What are the downsides to using tea tree oil, if any, and tips for safe storage?
Is tea tree oil toxic? This is the topic of my video, Is tea tree oil safe?. Anecdotal evidence…and suggest that topical use of the oil is relatively safe, and that adverse events are minor, self-limited, and occasional.” However, the published data add some caveats: “It can be toxic if taken in higher doses and can also cause skin irritation at higher concentrations.”
Usually tea tree oil decrease Dermatitis. The researchers injected histamine into the skin of 27 volunteers, the equivalent of being bitten by a fire ant. The use of tea tree oil reduced the swelling and accompanying discoloration – the large, red swollen mark. As you can see in the chart below and at 0:45 in my country videoSwelling and discoloration continuous It gets worse after using a placebo oil, before it finally starts to calm down in about 40 minutes. If you apply half a drop of pure tea tree oil in 20 minutes, it stops inflammation in its tracks and immediately begins to improve.
some people be However, it is sensitive to tea tree oil, and it can lead to a rash, as you can see below and at 1:07 video. this is he is Relatively rare, however, with only about 1 percent of older children or adults having such a reaction. None of the 40 younger children tested had a reaction, which is a good thing, because tea tree oil may. have found In about 5 percent of wipes and diaper lotions.

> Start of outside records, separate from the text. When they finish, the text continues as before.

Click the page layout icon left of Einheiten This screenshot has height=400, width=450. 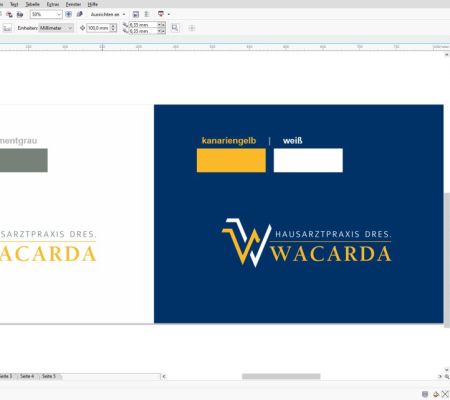tap(7, 28)
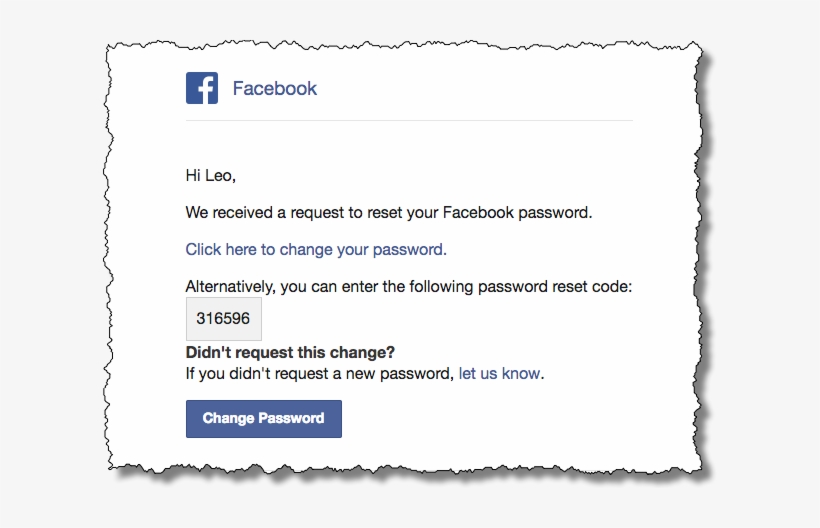Click the blue Facebook "f" logo
This screenshot has width=820, height=528.
pos(202,88)
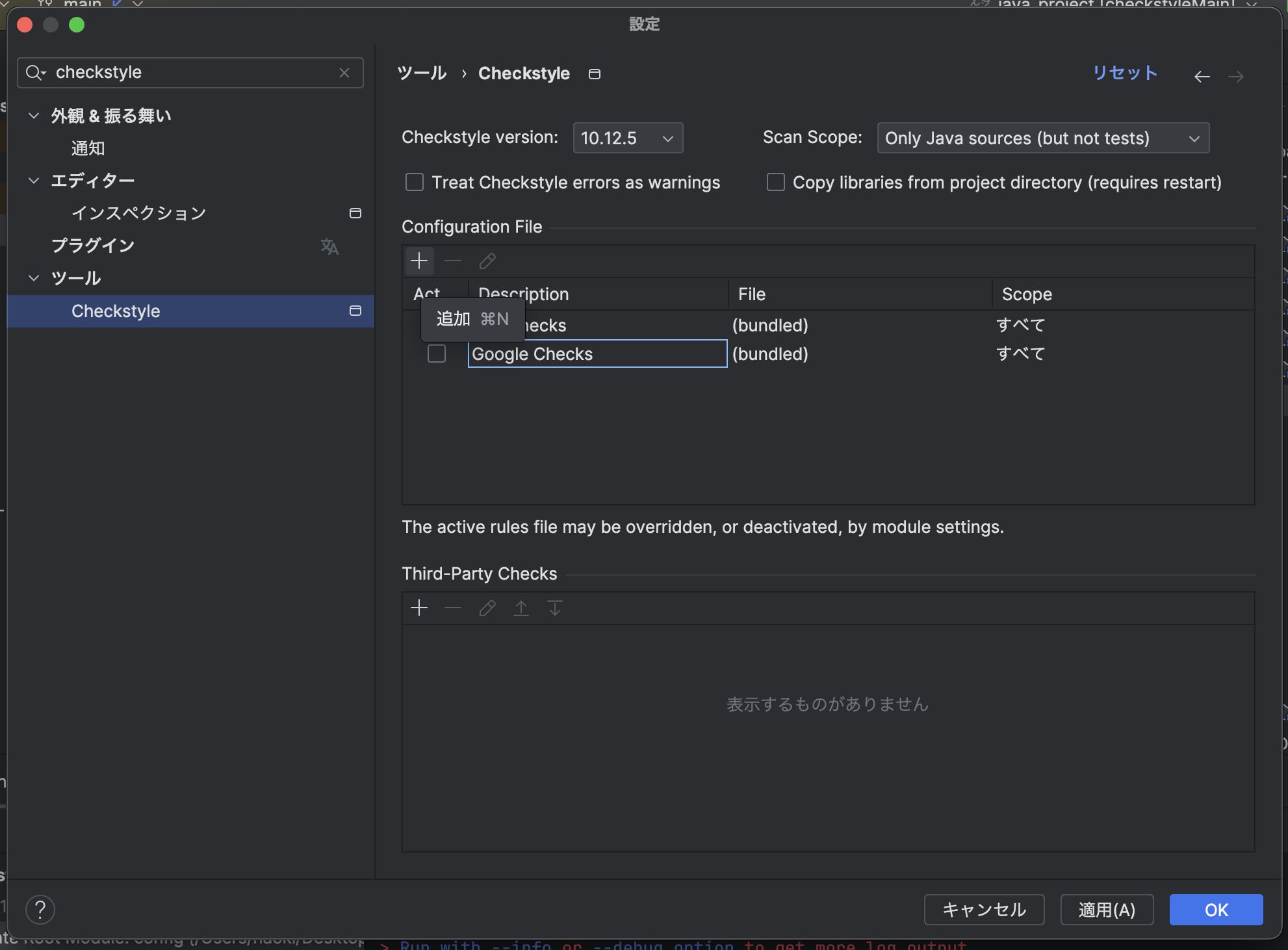The image size is (1288, 950).
Task: Move third-party check up
Action: (521, 608)
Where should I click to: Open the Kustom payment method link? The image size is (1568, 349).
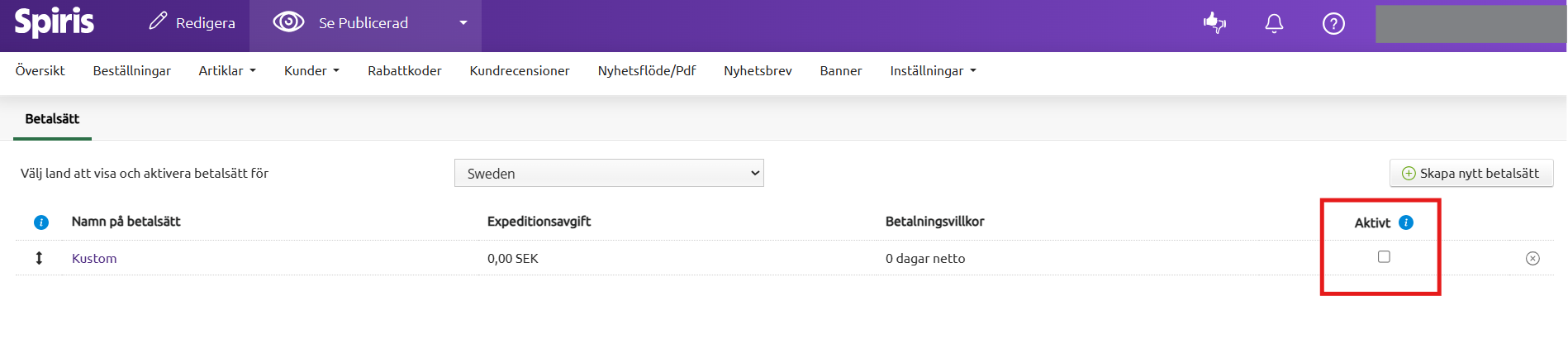[94, 258]
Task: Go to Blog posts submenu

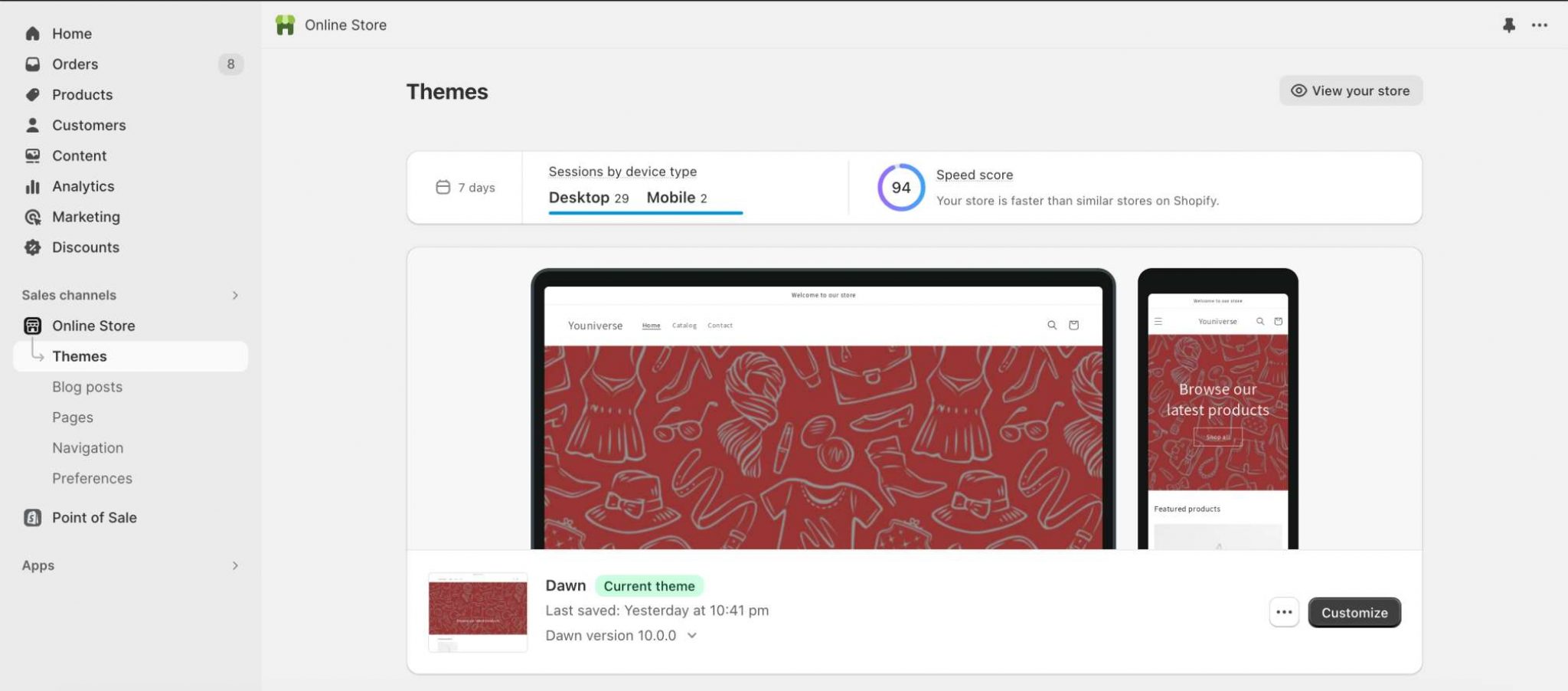Action: [87, 387]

When they occur, “most reactions are it causes by using pure oil,” so there are recommendations to keep the concentration of tea tree oil products applied to the skin below 1 percent. Furthermore, manufacturers have been advised to consider the use of specific antioxidants and/or packs [such as dark bottles] To reduce exposure to light, “as older oxidizing oils are more likely to cause allergic reactions. Hundreds of different ingredients have been identified in tea tree oil, but the composition changes when the oil is exposed to air, light, moisture, and high temperatures.” With age, the oil acquires a greenish-brown color. , and the viscosity changes, and the smell becomes turpentine-like.” These are all bad signs.
Even ‘fresh’ tea tree oil doesn’t have to be. Swallow, anyway. Two hours before arriving in the pediatric intensive care unit, his “four-year-old mother gave him approximately two teaspoons of 100% pure tea tree oil,” and within 30 minutes, he had trouble walking and soon afterwards fell into a coma. It was noted that the tea tree oil was in a “no baby cap” bottle, but it didn’t matter in this case because the cap wasn’t mother-resistant either.
Similar cases were mentioned in less than two teaspoons, although reported cases of poisoning in adults tend to be involve larger doses. Fortunately, there have been no human deaths from tea tree oil mentionedalthough it was involved In pet deaths when used inappropriately, such as trying to treat fleas. Cats in particular be They are in danger because of their habit of licking their fur.”
In humans, it appears that tea tree oil can be so used Safely “by avoiding ingestion, applying only diluted oil topically and using oil that has been properly stored.”
What about reports of gynecomastia (abnormal breast growth) among young boys exposed to tea tree oil? This is the topic of my video Does tea tree oil have hormonal side effects?.